Opinión Nacional

Avance al pasado

Regresamos a casa por Maiquetía. Subimos a Caracas. ¿Cuántas veces hemos venido? Incontables. Pero, esta semana regresamos por la carretera vieja que une a Caracas con La Guaira.

El Viaducto número uno de la autopista Caracas-La Guaira colapsó. Ya no se puede utilizar y Caracas se va quedando aislada.

El trayecto de la carretera vieja nos sorprendió. Teníamos días escuchando las más variadas versiones.

Gran parte del trayecto de la carretera está bastante mejor de lo que nos imaginábamos. Recordamos, especialmente, la “vuelta de la horquilla”, creímos identificar el sitio donde estaba el viejo automóvil en el lugar que denominaban “Pedro García”. La mente se nos agolpó con recuerdos de la infancia. Un setenta por ciento de la vía está recién pavimentada, perfectamente marcada y sus trochas separadas por “ojos de gato”. Solo, cuando nos acercamos a Caracas, desde un sitio que nos informaron se denomina “El Limón”, nos sumergimos en la Venezuela de Kafka.

Los ranchos invaden la vía. Sus habitantes viven días novedosos. Ven pasar a los vehículos como ejemplares de feria. Aprovechan para mejorar sus niveles de economía informal. Se puede comprar todo género de bebidas y chucherías. Pero eso contribuye a que el tráfico se vuelva insoportable.

Cuando, por fin, avizoramos la parte superior de la autopista, somos sorprendidos por una nube de gandolas y bateas ocupadas por contenedores, seguramente desocupados. Todos esperan, con sus conductores y obreros, que sean las diez de la noche para iniciar el descenso hacia La Guaira. Solo pueden hacerlo en días alternos pues los otros días se reservan para que suban a Caracas los camiones cargados.

¿Cuánto cuestan, a la economía venezolana, estas restricciones? Pareciera no importar.

Diera la impresión de que el colapso del viaducto y el aislamiento de la Capital de la República pudieran estar enmarcados dentro de una diabólica estrategia.

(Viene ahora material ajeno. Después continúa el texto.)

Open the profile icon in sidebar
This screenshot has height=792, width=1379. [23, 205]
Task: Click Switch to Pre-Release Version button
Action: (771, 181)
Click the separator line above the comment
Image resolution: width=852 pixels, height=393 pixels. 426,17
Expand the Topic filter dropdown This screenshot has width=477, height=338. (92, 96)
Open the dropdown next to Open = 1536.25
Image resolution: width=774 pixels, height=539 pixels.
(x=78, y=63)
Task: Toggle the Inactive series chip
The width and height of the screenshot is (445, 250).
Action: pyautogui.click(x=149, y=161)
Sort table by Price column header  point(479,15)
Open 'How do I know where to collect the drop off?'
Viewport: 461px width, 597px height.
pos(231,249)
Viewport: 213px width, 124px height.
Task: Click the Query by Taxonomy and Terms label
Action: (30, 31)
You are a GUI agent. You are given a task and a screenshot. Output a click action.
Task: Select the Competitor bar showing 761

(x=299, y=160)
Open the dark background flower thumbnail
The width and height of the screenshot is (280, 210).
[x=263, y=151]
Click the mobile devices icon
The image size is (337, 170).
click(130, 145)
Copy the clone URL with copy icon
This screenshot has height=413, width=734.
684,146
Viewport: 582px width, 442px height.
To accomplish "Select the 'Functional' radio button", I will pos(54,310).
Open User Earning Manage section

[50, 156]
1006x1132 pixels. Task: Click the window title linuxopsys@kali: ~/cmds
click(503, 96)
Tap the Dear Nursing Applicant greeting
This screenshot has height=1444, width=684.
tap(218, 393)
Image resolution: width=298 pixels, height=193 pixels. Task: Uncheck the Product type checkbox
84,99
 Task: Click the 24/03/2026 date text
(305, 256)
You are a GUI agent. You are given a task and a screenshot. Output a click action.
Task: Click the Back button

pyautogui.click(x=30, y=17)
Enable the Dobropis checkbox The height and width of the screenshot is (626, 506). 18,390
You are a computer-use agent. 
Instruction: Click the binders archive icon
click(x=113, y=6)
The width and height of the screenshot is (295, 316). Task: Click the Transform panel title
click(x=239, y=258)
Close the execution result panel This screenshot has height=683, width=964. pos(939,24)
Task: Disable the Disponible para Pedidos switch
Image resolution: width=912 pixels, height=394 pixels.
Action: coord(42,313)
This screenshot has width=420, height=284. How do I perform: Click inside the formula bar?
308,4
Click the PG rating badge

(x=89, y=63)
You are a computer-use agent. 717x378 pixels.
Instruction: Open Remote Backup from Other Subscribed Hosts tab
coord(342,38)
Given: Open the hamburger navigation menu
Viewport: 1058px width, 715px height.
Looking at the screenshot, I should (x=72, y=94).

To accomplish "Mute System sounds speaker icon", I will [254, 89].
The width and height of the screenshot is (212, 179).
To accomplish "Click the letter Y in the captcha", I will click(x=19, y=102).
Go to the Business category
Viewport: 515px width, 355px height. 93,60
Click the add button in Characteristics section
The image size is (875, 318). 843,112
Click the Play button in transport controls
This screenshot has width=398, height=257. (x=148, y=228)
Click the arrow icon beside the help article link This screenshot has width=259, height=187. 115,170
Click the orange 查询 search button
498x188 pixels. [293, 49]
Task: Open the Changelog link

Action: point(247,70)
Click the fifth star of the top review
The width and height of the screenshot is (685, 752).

Si no, ¿como se explica que ante las cínicas mentiras de algún funcionario de primera magnitud que invocaba el desconocimiento de la gravedad de la situación, se hubiese restaurado la casi totalidad de la vía centenaria?

Entretanto y mientras subíamos a Caracas, escuchamos que el Poder Legislativo despilfarra tiempo y recursos discutiendo los deseos del presidente sobre la modificación de los símbolos patrios. Decisiones medulares, imprescindibles e impostergables.

También nos enteramos y leemos al llegar, los detalles de la homilía de Monseñor Rosalio Castillo Lara. La respaldamos en todas sus partes.

Pensamos que la sociedad venezolana está sufriendo del síndrome de la rana hervida. Todos los estratos de la sociedad han perdido la capacidad de exigir el respeto que se merecen. Los ricos porque son ricos, los pobres porque se les utiliza de la manera mas burda y la clase media, en vías de desaparición.

Un país no puede vivir en una guerra de clases. Un país no puede ser agredido y dividido en toletes. Un país no puede retornar a épocas superadas hace muchos años.

La carretera vieja era insuficiente a comienzos de los cincuenta. Entonces, vivían en Caracas la décima parte de sus pobladores actuales y Venezuela tenía seis millones de habitantes.

Urge ocuparse de los venezolanos como un todo y tratar que las distancias entre los distintos estratos de la población se compriman lo más pronto posible. Esto, no se logra a través de la guerra.